Sebuah kutipan yang sedikit menggugah hati ketika membaca, yang membuat saya bangkit kembali. Bahwa semua tidak melulu tentang keturunan, yang bisa membuat mereka yang memiliki intelegens yang biasa saja atau bahkan rendah tidak termakan oleh opini bahwasaya 'buah tidak jauh jatuh dari pohonnya'. Selagi hal tersebut dapat diperbaiki dan dioptimalkan dengan baik, lalu apayang tidak mungkin ?!

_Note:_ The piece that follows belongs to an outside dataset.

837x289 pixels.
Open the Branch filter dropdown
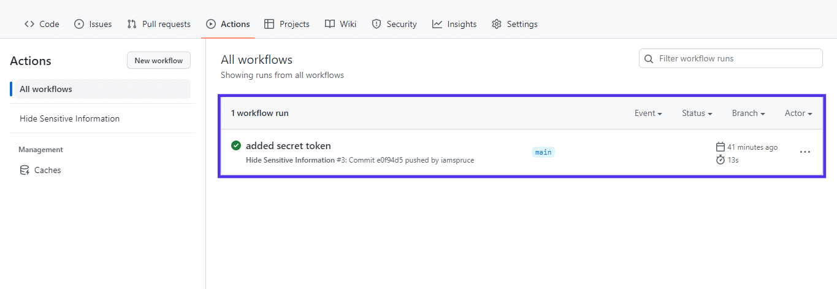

Ada faktor luar yang mendukung keterlibatan integensi apa yang akan didapatkan anak. Otak yang cerdas tidak membutuhkan banyak pemecahan masalah untuk menyelesaikannya, begitu sebaliknya. Menurut Dr. Bernard Devlin dari Fakultas Kedokteran Universitas Pittsburg, AS. Memperkirakan faktor genetik yang dimiliki hanya 48% dalam membentuk intelegensi anak. Sisanya ada di faktor lingkungan, termasuk pula ketika dalam kandungan. Ada sebuah contoh yang digambarkan oleh seorang Doktor dari AS, bahwasanya ketika da keluarga kerajaan yang memegang gen elit keturunannya tidak pasti memegang itu, mungkin akan hanya pada ada di gen generasi kedua sampai ketiga. Bila ada kembali mungkin akan hadir pada gen ke delapan dan selanjutnya atau bahkan bisa saja akan hilang.